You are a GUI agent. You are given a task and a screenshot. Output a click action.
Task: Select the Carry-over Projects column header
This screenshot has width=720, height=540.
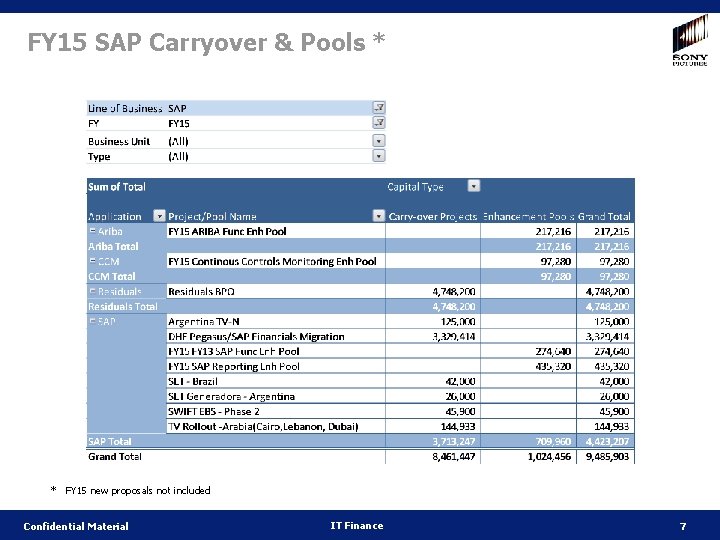click(x=433, y=216)
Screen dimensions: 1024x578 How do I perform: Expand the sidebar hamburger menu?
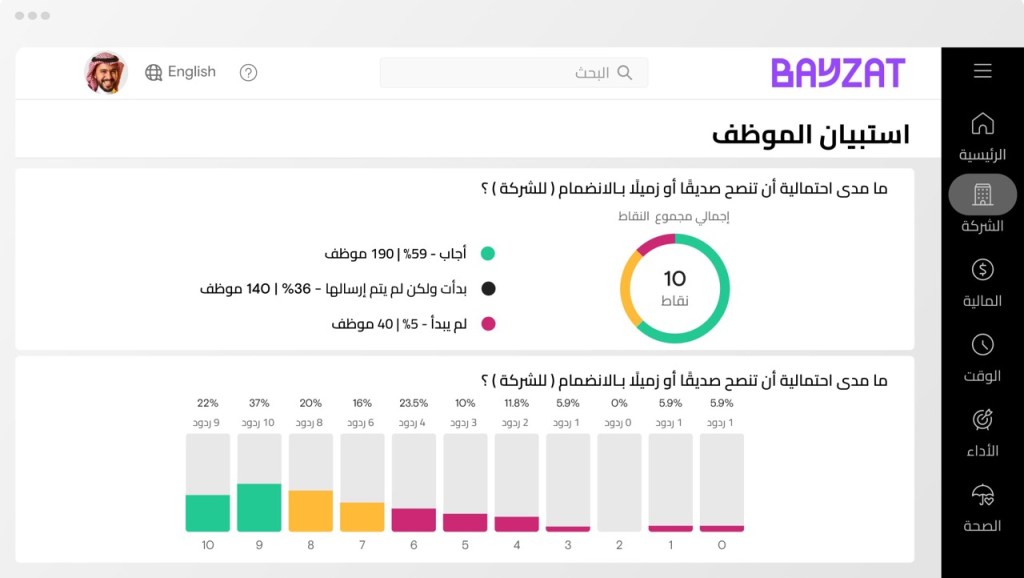[983, 70]
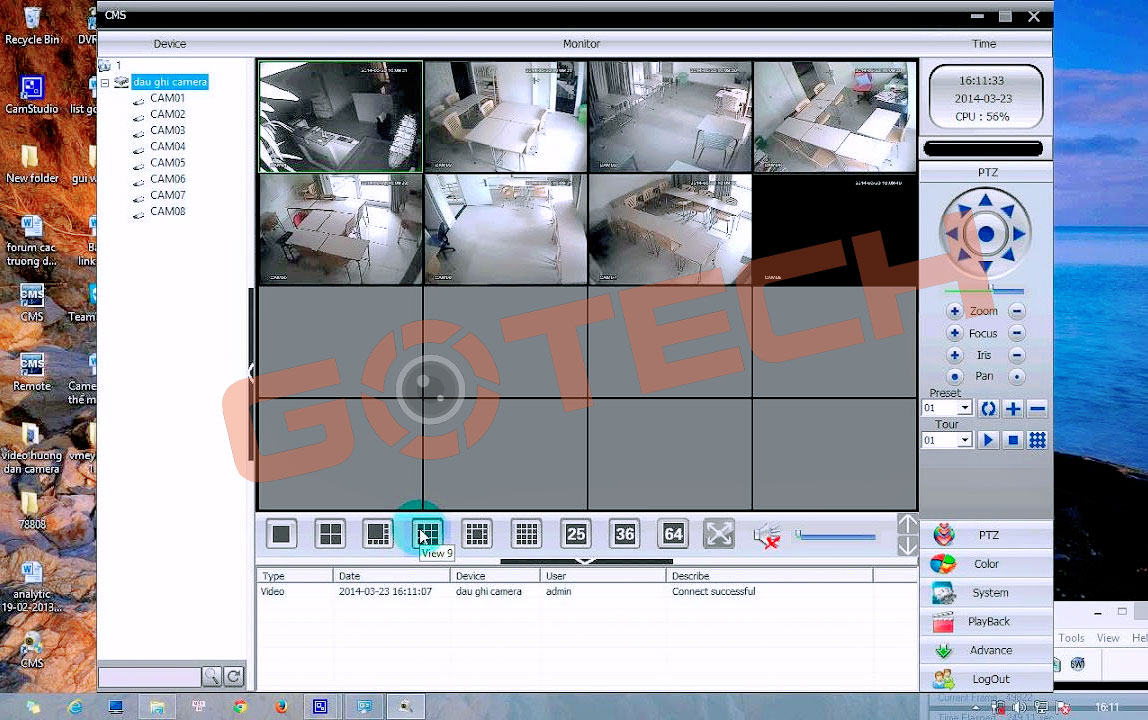Start the PTZ Tour playback

click(x=988, y=440)

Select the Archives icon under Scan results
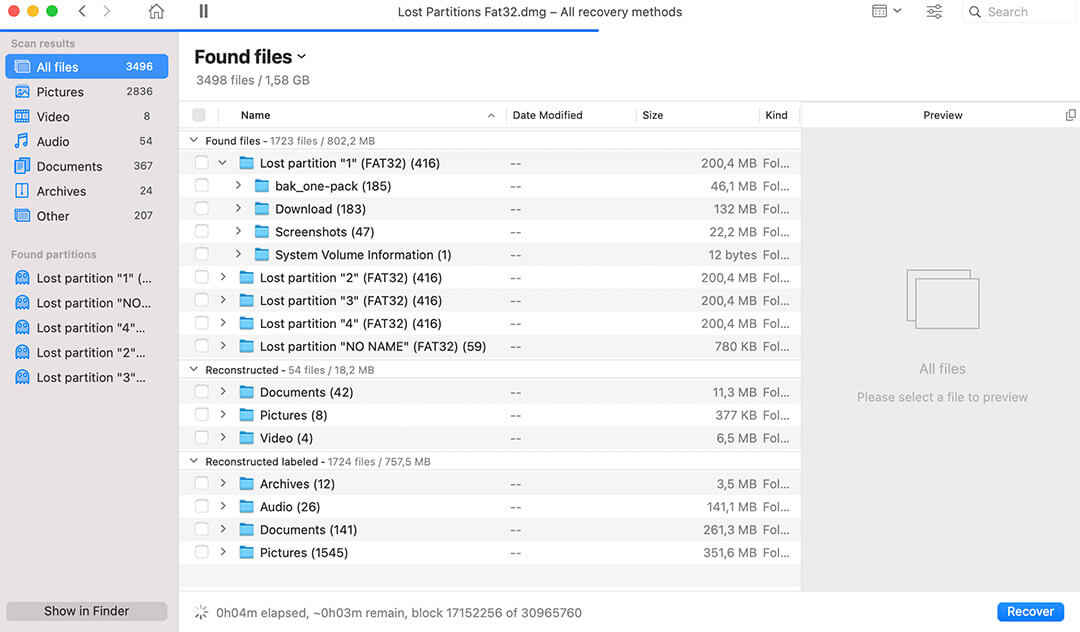tap(22, 191)
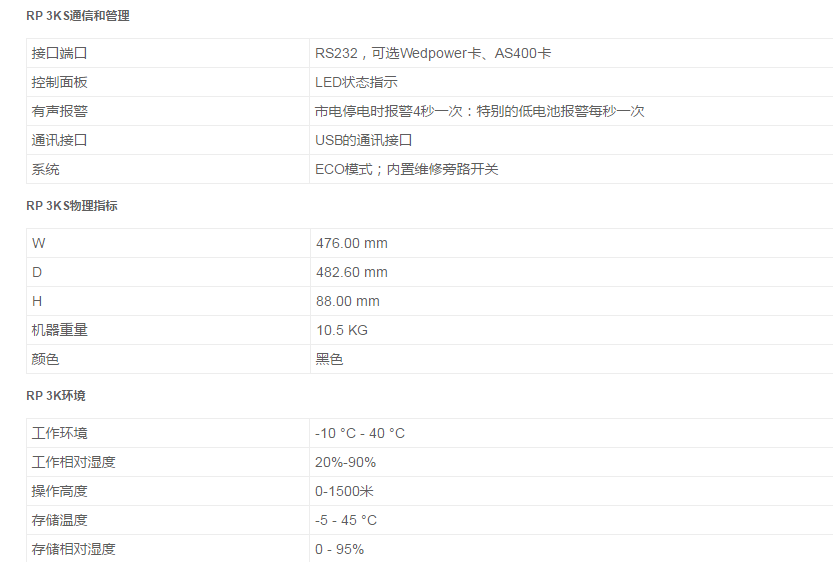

*****

## WHAT IS REQUIRED
Leave every picture out, and repeat exactly the lines from the one containing "Screen dimensions: 1024x578" through the last line of the entries, both ends included.

## ANSWER BELOW
Screen dimensions: 1024x578 How do I perform: Expand the sidebar hamburger menu?
[983, 70]
Start the PTZ Tour playback

click(x=988, y=440)

Select the Archives icon under Scan results
tap(22, 191)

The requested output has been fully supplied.